> _MATERIAL SUPPLIED_
******
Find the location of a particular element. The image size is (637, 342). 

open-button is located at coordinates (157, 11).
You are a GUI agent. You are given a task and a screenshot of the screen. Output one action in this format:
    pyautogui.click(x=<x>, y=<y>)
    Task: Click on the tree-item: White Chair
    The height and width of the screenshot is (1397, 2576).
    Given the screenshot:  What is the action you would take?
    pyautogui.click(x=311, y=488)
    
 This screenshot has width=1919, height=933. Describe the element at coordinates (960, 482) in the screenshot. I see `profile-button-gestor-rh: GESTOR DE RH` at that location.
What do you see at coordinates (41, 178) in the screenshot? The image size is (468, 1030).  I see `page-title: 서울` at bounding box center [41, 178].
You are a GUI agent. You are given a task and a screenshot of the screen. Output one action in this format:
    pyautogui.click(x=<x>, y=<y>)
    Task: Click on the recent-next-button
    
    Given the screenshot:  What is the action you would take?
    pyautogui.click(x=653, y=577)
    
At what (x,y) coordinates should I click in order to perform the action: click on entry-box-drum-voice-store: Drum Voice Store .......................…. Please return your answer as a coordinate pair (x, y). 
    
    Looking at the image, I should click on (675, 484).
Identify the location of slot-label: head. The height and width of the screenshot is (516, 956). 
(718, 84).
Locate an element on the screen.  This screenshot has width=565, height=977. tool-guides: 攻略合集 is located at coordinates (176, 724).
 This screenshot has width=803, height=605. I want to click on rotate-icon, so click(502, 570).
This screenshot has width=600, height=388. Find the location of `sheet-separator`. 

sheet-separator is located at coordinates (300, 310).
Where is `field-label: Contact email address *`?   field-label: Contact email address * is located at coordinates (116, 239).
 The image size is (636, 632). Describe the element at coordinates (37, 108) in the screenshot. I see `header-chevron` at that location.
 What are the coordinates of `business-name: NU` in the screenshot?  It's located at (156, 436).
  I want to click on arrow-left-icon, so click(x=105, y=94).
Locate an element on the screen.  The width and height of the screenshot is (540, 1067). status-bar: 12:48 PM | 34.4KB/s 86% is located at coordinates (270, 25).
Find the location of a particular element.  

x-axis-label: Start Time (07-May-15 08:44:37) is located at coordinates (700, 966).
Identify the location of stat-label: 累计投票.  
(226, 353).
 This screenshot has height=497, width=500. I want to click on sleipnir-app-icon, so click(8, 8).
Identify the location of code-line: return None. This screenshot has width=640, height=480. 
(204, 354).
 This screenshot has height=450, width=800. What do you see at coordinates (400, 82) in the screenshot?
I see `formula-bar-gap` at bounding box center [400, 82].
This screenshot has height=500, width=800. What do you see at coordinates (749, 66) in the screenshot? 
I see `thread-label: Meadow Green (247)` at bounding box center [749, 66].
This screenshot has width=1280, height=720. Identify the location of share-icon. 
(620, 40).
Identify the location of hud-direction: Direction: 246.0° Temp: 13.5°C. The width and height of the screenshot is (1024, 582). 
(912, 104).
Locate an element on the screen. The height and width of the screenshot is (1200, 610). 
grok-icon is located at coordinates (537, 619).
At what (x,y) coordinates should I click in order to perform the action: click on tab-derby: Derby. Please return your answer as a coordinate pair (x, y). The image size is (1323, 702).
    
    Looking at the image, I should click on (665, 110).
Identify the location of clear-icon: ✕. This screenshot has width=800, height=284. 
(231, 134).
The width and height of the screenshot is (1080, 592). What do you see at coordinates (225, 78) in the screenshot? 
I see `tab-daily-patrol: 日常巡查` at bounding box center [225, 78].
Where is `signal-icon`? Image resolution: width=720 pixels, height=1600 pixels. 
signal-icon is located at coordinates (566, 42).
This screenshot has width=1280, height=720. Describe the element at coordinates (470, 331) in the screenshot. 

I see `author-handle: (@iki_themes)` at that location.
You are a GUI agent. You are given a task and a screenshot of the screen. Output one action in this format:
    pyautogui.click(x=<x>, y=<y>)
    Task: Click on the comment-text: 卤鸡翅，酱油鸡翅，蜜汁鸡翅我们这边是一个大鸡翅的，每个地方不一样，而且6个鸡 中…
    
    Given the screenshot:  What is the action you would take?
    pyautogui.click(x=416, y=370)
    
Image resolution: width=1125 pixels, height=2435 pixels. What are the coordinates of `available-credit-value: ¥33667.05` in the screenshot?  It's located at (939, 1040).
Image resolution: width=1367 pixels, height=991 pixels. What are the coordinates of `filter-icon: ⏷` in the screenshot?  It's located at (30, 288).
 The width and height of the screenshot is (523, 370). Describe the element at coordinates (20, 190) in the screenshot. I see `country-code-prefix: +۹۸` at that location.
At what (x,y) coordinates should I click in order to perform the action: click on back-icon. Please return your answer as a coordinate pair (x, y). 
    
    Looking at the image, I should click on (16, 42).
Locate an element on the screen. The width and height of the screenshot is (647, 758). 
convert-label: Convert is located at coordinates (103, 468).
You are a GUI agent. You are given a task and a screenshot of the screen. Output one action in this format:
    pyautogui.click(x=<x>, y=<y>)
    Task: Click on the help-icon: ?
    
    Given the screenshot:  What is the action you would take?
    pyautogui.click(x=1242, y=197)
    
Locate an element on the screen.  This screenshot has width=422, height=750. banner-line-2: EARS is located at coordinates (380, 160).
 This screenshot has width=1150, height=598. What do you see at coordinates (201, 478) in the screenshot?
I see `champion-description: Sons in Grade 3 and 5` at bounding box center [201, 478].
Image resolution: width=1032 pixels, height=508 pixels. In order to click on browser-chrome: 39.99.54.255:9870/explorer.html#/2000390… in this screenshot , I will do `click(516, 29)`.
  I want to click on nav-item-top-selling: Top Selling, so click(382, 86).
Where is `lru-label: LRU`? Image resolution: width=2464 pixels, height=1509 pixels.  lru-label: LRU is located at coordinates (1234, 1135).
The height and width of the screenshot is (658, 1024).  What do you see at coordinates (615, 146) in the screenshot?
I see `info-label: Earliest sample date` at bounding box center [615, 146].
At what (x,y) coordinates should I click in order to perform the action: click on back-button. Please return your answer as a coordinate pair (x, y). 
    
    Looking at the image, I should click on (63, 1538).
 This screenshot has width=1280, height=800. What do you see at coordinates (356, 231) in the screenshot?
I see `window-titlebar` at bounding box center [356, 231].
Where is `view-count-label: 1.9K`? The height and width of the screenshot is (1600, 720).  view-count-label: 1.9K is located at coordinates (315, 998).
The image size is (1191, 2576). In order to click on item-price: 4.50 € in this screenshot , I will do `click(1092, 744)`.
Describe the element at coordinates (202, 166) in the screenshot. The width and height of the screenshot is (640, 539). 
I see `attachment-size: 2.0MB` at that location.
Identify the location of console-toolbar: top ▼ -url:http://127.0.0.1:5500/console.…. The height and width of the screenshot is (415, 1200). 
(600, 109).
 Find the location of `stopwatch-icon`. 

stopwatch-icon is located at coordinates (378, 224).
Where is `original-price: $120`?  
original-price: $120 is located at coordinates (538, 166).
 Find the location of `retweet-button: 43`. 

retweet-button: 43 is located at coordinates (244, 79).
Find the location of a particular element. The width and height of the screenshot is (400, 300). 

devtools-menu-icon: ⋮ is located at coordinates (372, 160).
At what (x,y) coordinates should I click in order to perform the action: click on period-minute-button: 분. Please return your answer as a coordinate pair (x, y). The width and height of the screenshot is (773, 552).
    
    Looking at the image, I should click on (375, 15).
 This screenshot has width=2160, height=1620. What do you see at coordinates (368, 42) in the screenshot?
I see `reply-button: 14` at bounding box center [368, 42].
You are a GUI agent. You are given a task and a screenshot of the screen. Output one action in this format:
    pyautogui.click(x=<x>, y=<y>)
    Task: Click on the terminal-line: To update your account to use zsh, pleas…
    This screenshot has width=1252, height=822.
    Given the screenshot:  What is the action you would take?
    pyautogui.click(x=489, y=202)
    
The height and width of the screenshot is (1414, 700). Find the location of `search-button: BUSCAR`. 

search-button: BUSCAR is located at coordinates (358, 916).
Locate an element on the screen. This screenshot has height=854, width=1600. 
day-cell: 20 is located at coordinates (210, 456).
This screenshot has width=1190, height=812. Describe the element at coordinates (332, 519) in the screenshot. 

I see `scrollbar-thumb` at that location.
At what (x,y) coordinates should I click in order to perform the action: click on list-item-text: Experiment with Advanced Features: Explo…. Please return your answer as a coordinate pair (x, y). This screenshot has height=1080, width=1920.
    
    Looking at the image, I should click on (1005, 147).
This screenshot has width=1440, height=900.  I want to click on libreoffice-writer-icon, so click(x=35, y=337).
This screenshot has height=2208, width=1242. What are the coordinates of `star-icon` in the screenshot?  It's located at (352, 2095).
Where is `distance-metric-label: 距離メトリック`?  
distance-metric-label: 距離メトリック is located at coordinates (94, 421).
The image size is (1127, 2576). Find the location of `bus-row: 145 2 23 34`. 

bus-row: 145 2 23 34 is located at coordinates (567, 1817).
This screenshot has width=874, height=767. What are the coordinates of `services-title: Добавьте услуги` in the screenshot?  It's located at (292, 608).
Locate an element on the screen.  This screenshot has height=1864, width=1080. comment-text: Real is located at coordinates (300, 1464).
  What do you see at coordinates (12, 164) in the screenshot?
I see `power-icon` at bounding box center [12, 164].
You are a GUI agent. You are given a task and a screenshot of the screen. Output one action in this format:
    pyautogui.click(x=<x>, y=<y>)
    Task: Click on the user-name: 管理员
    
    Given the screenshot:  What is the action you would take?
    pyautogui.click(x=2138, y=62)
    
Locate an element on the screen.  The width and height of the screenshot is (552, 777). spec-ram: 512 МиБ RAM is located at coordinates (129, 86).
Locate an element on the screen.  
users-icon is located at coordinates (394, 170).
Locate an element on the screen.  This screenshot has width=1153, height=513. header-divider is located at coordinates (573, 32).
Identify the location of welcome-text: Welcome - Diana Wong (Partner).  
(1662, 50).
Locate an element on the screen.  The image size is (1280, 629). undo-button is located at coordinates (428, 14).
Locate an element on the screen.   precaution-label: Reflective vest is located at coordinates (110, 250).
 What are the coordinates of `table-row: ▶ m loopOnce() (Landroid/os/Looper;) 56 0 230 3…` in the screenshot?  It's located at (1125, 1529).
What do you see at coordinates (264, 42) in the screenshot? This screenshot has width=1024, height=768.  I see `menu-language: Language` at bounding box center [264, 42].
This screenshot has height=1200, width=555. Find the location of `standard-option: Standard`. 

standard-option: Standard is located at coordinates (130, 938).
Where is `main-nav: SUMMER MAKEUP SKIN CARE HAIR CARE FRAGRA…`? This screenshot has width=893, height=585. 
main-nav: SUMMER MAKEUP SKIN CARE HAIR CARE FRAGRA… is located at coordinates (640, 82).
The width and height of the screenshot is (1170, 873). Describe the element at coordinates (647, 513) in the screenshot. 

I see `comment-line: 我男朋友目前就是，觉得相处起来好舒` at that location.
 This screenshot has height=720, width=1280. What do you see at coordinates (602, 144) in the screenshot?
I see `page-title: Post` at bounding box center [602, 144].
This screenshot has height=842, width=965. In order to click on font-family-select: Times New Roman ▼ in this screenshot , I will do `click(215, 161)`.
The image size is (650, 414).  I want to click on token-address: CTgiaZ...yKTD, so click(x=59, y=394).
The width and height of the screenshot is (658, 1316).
******
> _THE PROBLEM_
Render the stretch from the line containing "This screenshot has width=1280, height=720. Describe" through the line containing "pyautogui.click(x=416, y=370)" as a Markdown table with the columns Row and Line, numbering each line and leaving out blank ones.

> _ANSWER TO THIS PROBLEM_
| Row | Line |
|---|---|
| 1 | This screenshot has width=1280, height=720. Describe the element at coordinates (470, 331) in the screenshot.  |
| 2 | I see `author-handle: (@iki_themes)` at that location. |
| 3 | You are a GUI agent. You are given a task and a screenshot of the screen. Output one action in this format: |
| 4 |     pyautogui.click(x=<x>, y=<y>) |
| 5 |     Task: Click on the comment-text: 卤鸡翅，酱油鸡翅，蜜汁鸡翅我们这边是一个大鸡翅的，每个地方不一样，而且6个鸡 中… |
| 6 |     Given the screenshot:  What is the action you would take? |
| 7 |     pyautogui.click(x=416, y=370) |